- Assignment: Ignore the pictures in the data below and set down exactly the lines from its first line through the line containing "is (500, 500).".

- Supplied data:

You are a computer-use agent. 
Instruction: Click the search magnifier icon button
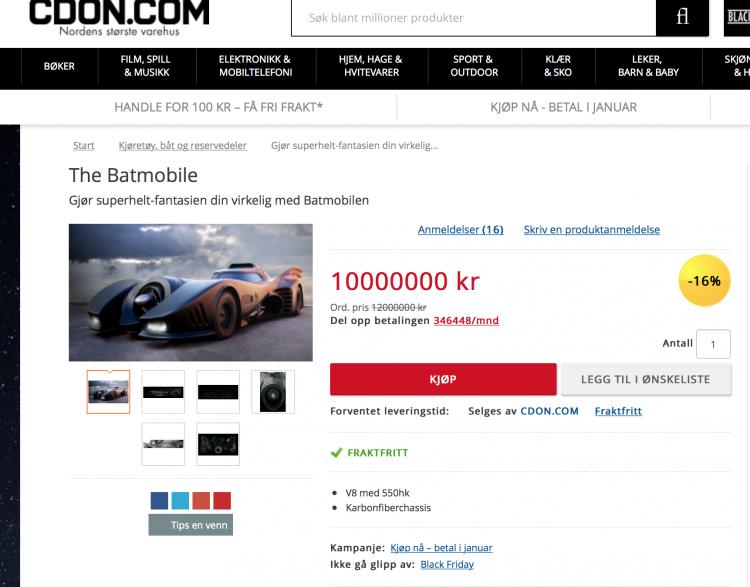682,18
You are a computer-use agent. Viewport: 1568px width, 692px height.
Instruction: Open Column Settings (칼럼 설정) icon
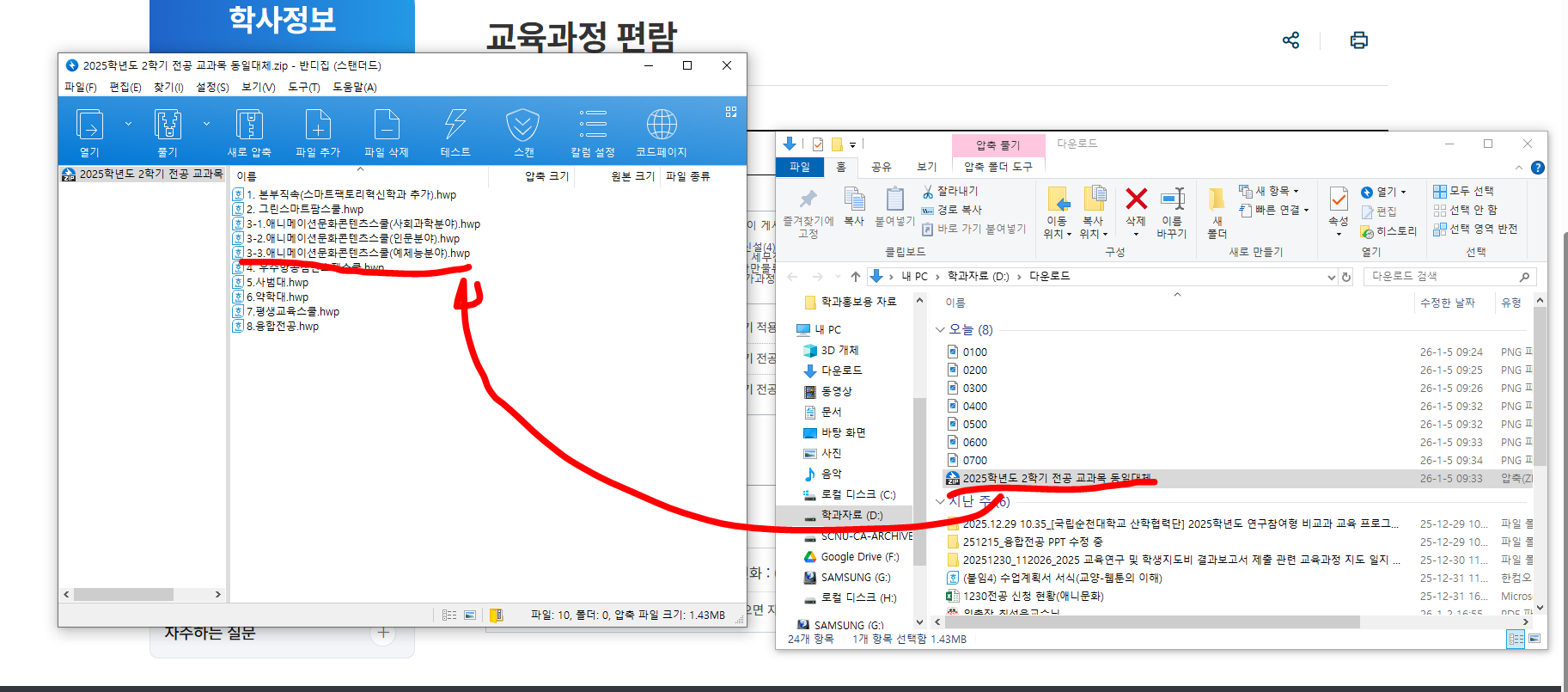(x=593, y=126)

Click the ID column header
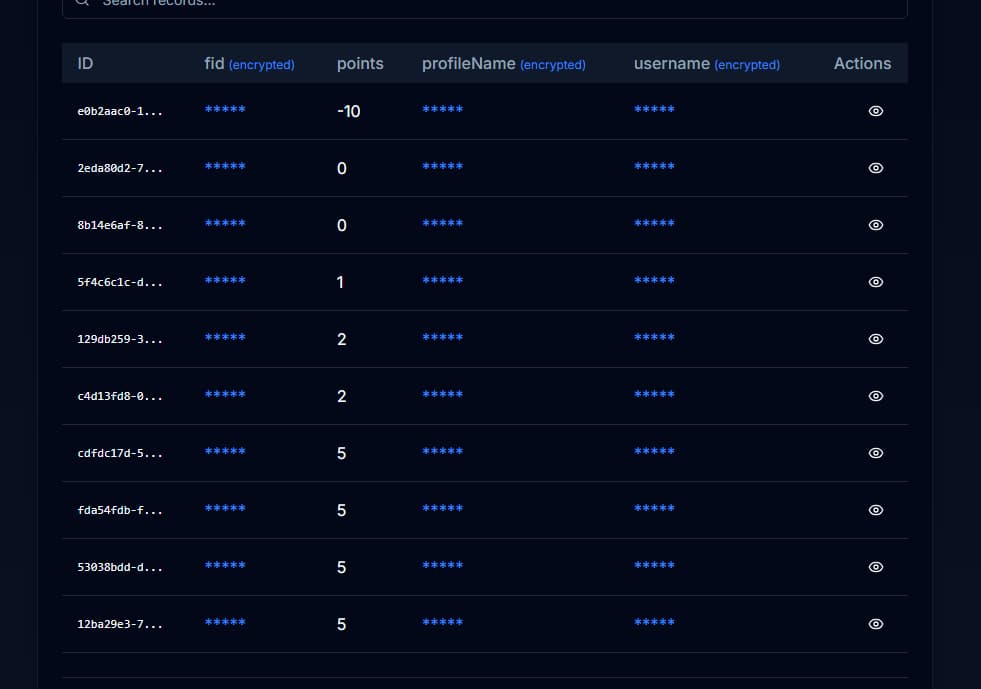(x=85, y=63)
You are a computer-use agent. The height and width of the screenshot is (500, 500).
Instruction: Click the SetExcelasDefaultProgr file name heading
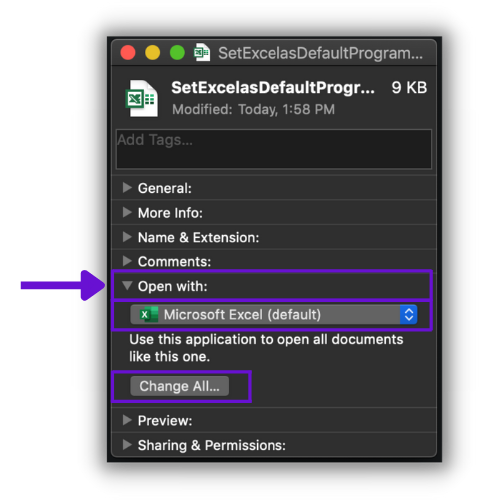pos(273,88)
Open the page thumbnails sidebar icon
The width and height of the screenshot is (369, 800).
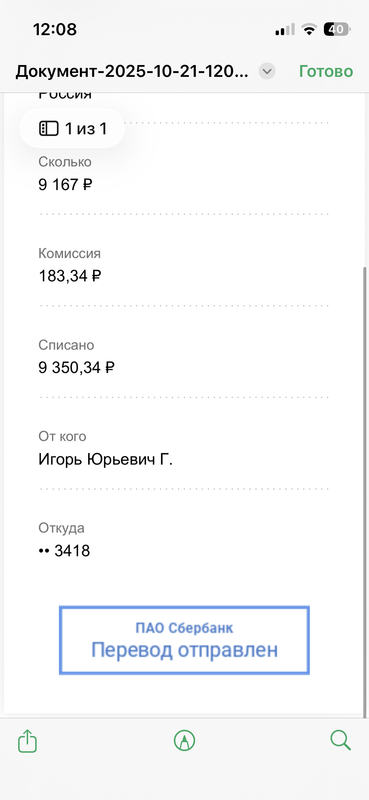tap(49, 129)
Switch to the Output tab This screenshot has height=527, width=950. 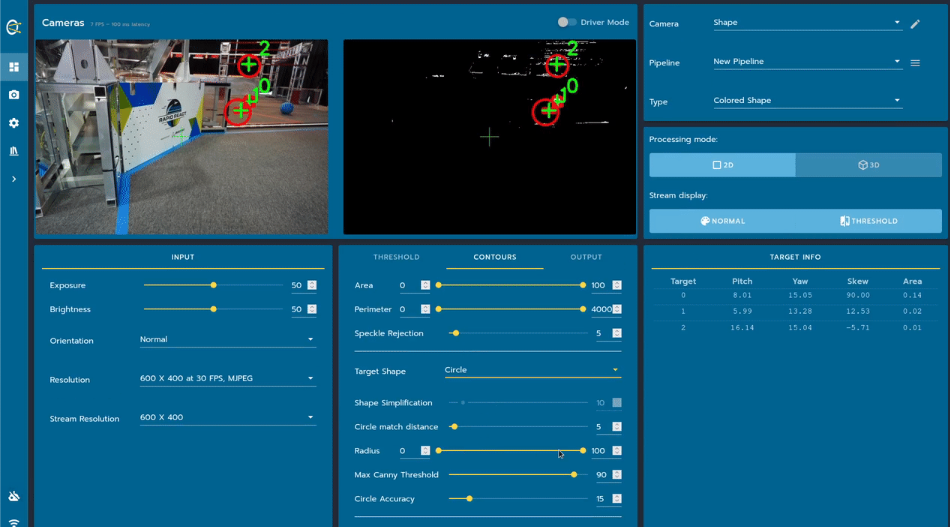point(586,257)
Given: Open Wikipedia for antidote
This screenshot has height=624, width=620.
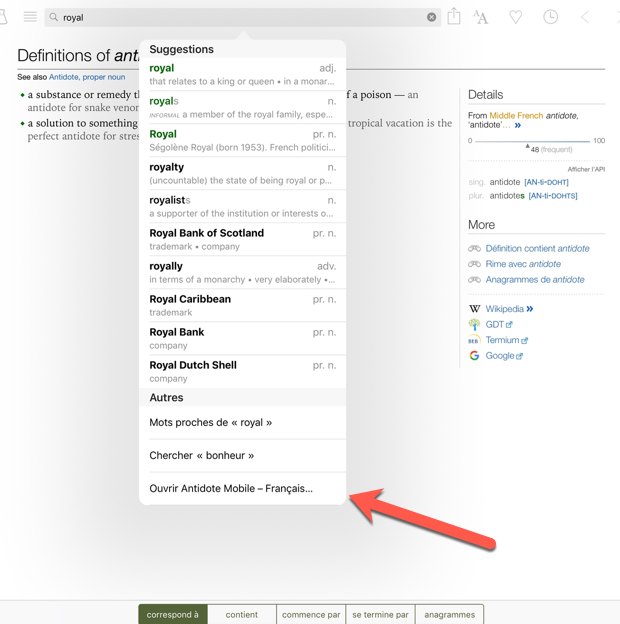Looking at the screenshot, I should (503, 309).
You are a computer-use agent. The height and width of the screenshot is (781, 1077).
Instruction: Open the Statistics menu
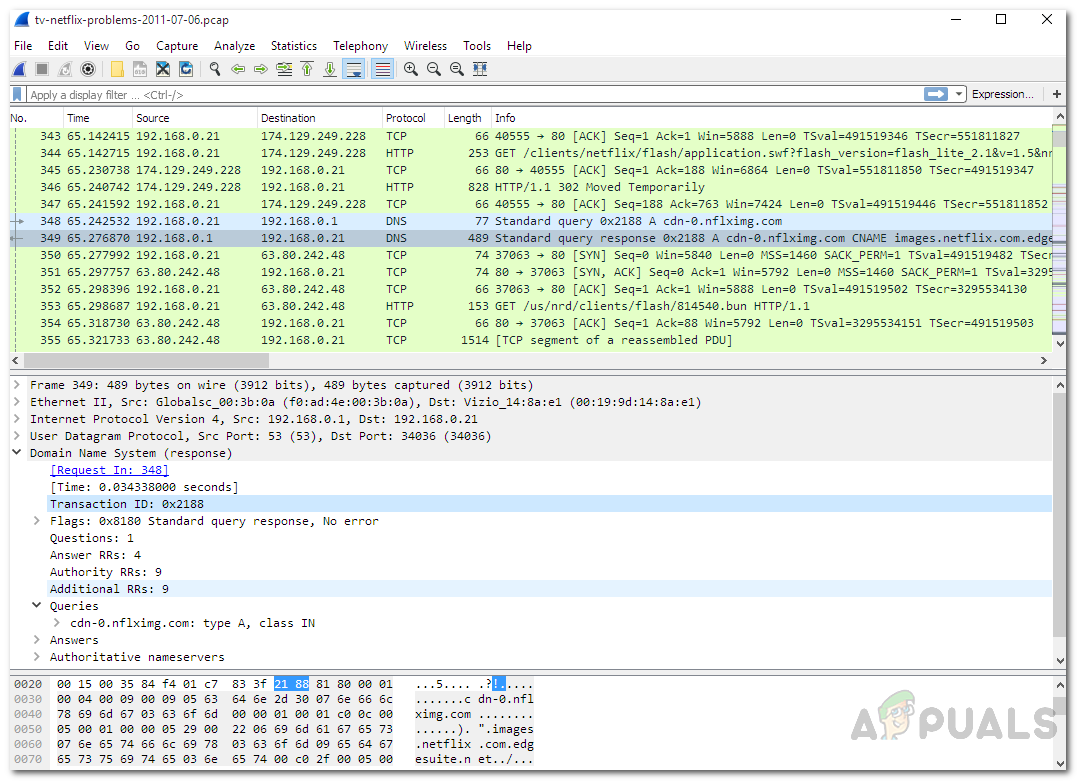(x=293, y=46)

- Response:
You are a computer-use agent. 
Instruction: Click the search magnifier icon button
682,18
You are a computer-use agent. Viewport: 1568px width, 692px height.
Instruction: Open Column Settings (칼럼 설정) icon
(x=593, y=126)

Click the ID column header
(x=85, y=63)
You are a computer-use agent. The height and width of the screenshot is (500, 500).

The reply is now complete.